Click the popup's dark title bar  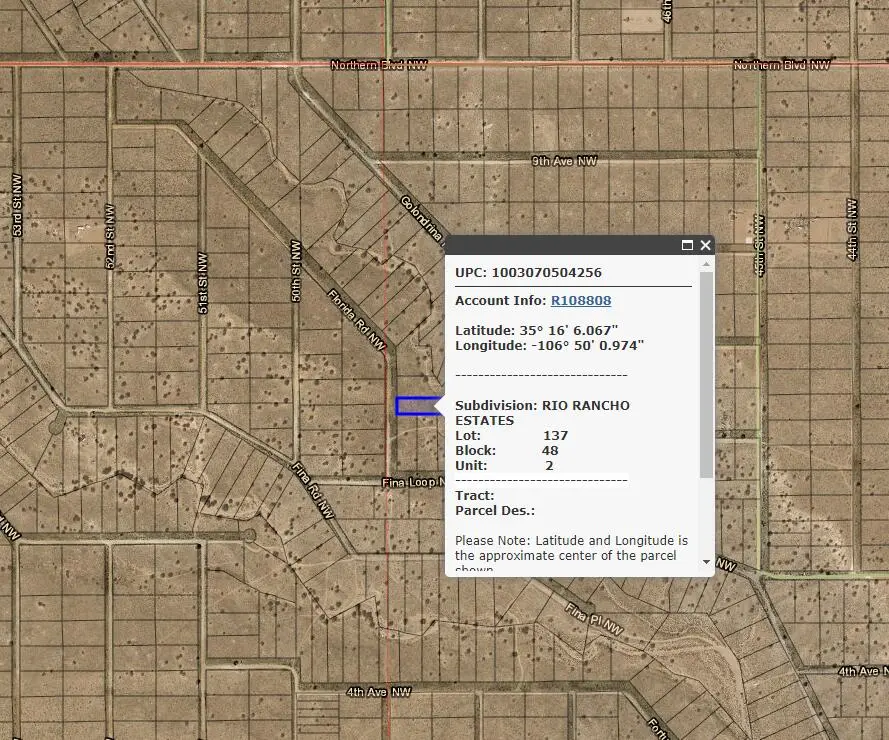pos(560,245)
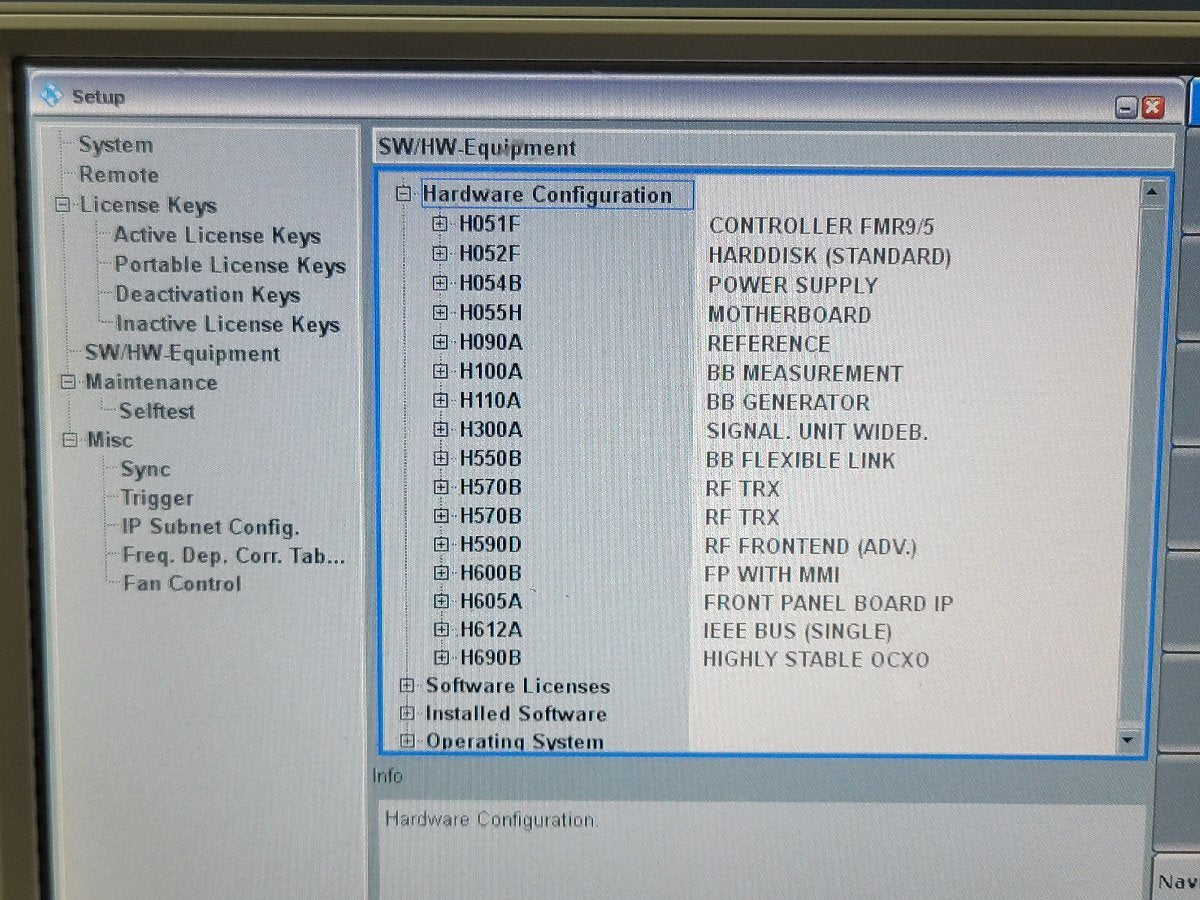Select Remote in the sidebar
This screenshot has height=900, width=1200.
point(118,175)
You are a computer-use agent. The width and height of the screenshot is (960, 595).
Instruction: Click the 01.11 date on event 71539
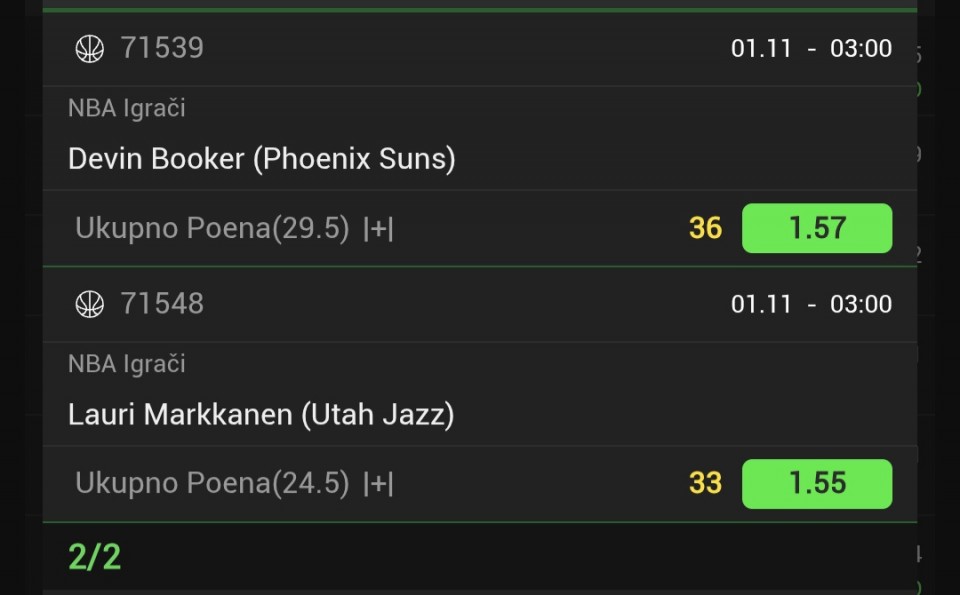pos(761,49)
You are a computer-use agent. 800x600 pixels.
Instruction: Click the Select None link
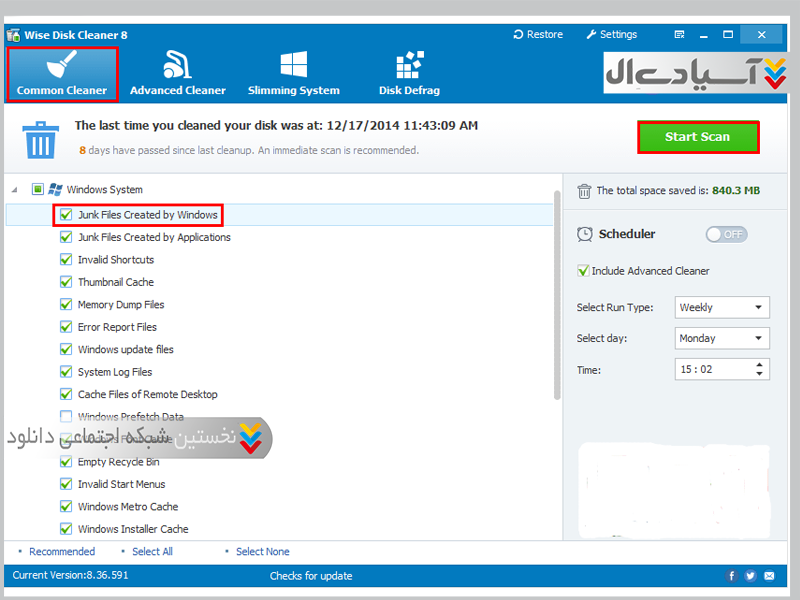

--------------------------------------------------

## ASSIGNMENT
Go through the entries. Report every line that contains the word "computer".

## WORKED SOLUTION
You are a computer-use agent. The width and height of the screenshot is (960, 595).
You are a computer-use agent. 800x600 pixels.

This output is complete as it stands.